[DATA RECORDS]

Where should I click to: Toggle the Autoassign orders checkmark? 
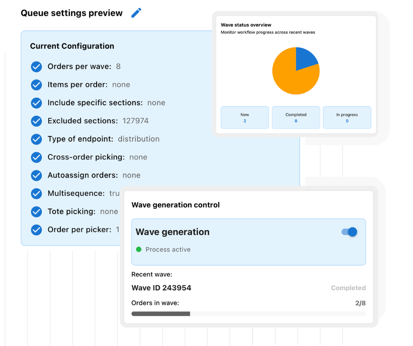pos(36,175)
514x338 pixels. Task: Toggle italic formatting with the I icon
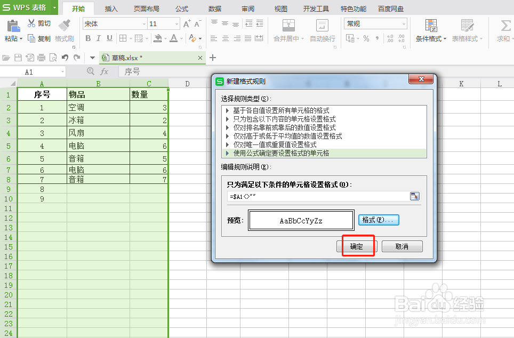(98, 38)
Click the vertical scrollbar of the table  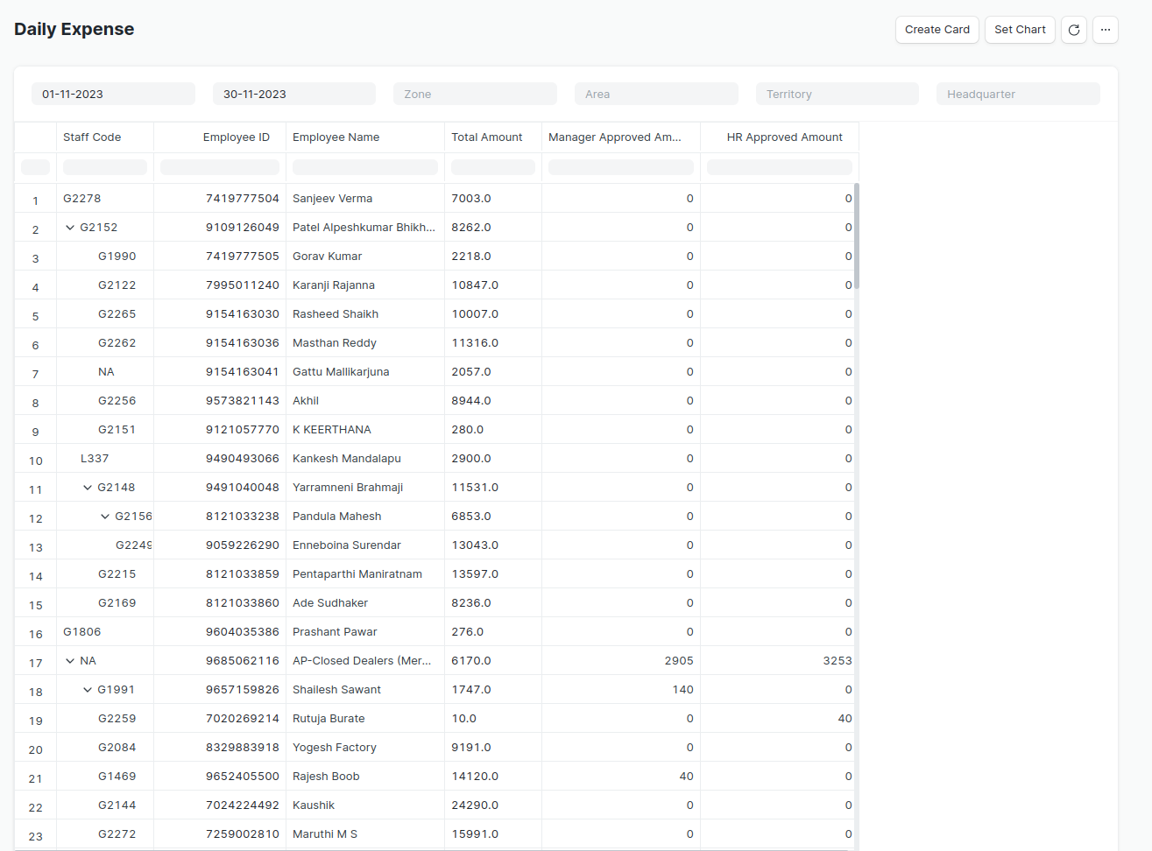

[/DATA RECORDS]

▶ [TASK DETAILS] Please set down every line of the data above precisely, dropping the images.

▶ [ANSWER TO THIS EXERCISE]
Where should I click to: Toggle the Autoassign orders checkmark? 
pos(36,175)
514x338 pixels. Task: Toggle italic formatting with the I icon
(98, 38)
Click the vertical scrollbar of the table  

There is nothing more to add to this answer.